All the recipes for disaster were present for a fat and full post-Thanksgiving performance for the Chicago Bulls, especially against a red-hot Indiana Pacers team hell-bent on revenge from a last-second loss last week in Chicago.

Jimmy Butler and Derrick Rose struggled throughout, they gave the ball away as if it were bad turkey being passed around the family table and their inside advantage was nowhere to be found.

The Bulls showed some fight in terms of effort, but the cohesiveness wasn’t to be had - at least not consistently - as they fell 104-92 at Banker’s Life Fieldhouse.

“We couldn’t get anything going on either end of the court,” Bulls coach Fred Hoiberg said. “Coming out of the game, we turned the ball over, I think, nine times in the first quarter.”

[RELATED - Derrick Rose on his play against Pacers: 'I played like (bleep)']

As for the Bulls’ supposed advantage on the interior playing a smaller, quicker bunch, this statement from Hoiberg was a mouthful:

“We allowed them too many second chance opportunities,” he said. But he wasn’t referring to the eight offensive rebounds, per se. The 15 turnovers leading to a 21-5 edge in fast break scoring has a way of making a coach look at uncontested layups as second-chance.

“It wasn’t very good tonight, that’s what we stressed going into this game, was getting back (on defense),” Hoiberg said. “The turnovers fueled a lot of those transition points.”

Paul George repeatedly attacked Butler in a way he didn’t in their last meeting, when Butler blocked a 15-footer with seconds remaining that could’ve won it for the Pacers.

▸ **BRIEF 1**
Extract the passage from the article on the Bulls' loss to the Pacers between "All the recipes" and "to be found.", inclusive.

▸ **RECORDS SUPPLIED**

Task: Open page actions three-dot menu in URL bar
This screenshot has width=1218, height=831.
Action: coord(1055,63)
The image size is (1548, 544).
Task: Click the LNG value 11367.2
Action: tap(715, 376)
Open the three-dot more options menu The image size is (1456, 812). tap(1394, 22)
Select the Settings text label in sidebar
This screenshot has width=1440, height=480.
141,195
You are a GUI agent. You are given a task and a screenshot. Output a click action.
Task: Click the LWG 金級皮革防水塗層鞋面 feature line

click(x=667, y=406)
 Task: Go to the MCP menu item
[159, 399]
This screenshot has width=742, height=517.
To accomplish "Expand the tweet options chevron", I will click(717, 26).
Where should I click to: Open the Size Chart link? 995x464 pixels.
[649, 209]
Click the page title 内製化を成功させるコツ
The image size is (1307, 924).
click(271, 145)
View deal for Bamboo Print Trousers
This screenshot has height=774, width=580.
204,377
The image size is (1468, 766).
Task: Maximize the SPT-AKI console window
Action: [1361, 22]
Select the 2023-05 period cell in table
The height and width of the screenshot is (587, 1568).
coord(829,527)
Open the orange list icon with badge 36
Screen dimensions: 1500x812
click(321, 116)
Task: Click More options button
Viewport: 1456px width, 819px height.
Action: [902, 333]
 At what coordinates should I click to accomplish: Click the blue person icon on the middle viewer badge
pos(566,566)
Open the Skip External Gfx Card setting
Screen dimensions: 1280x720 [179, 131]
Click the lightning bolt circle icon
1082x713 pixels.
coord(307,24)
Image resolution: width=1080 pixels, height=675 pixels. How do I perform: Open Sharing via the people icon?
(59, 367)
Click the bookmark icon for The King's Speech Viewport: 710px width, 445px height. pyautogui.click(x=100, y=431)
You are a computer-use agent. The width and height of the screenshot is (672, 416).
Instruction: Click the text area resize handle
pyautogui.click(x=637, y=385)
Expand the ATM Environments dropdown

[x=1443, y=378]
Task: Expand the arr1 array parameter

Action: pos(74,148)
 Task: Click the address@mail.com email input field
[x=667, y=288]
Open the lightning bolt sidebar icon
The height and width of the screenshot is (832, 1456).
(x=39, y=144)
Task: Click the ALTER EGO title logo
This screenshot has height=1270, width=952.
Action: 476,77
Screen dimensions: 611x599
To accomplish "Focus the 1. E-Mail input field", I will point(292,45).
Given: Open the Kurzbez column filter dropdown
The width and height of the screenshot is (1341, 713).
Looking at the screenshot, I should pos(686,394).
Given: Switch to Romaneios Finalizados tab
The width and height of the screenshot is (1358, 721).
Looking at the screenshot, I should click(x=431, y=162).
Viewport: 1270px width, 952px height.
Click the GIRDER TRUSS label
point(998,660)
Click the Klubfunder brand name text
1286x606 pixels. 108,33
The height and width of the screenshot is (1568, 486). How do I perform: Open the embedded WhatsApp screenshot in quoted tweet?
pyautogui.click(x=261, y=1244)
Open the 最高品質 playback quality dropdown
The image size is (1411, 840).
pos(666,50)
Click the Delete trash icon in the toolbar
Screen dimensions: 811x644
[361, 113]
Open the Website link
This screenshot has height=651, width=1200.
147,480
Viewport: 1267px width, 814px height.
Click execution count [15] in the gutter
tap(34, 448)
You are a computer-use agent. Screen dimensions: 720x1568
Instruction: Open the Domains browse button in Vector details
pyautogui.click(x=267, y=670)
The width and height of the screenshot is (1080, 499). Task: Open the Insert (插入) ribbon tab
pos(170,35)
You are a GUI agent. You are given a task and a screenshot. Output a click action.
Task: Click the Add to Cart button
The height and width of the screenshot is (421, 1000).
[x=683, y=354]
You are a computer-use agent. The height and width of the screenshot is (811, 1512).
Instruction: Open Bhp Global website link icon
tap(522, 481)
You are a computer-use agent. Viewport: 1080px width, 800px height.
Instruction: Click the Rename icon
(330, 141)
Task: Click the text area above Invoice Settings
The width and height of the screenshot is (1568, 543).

▸ **BRIEF 2**
Rewrite the records between the lines holding "Task: Go to the MCP menu item" and "pos(566,566)", inclusive, switching "Size Chart" to "Sizing Guide" and leaving everything else unchanged. Return only those lines.

▸ **WRITTEN RESPONSE 1**
All the recipes for disaster were present for a fat and full post-Thanksgiving performance for the Chicago Bulls, especially against a red-hot Indiana Pacers team hell-bent on revenge from a last-second loss last week in Chicago.

Jimmy Butler and Derrick Rose struggled throughout, they gave the ball away as if it were bad turkey being passed around the family table and their inside advantage was nowhere to be found.

▸ **WRITTEN RESPONSE 2**
 Task: Go to the MCP menu item
[159, 399]
This screenshot has width=742, height=517.
To accomplish "Expand the tweet options chevron", I will click(717, 26).
Where should I click to: Open the Sizing Guide link? 995x464 pixels.
[649, 209]
Click the page title 内製化を成功させるコツ
The image size is (1307, 924).
click(271, 145)
View deal for Bamboo Print Trousers
This screenshot has height=774, width=580.
204,377
The image size is (1468, 766).
Task: Maximize the SPT-AKI console window
Action: [1361, 22]
Select the 2023-05 period cell in table
The height and width of the screenshot is (587, 1568).
coord(829,527)
Open the orange list icon with badge 36
Screen dimensions: 1500x812
click(321, 116)
Task: Click More options button
Viewport: 1456px width, 819px height.
Action: [902, 333]
 At what coordinates should I click to accomplish: Click the blue person icon on the middle viewer badge
pos(566,566)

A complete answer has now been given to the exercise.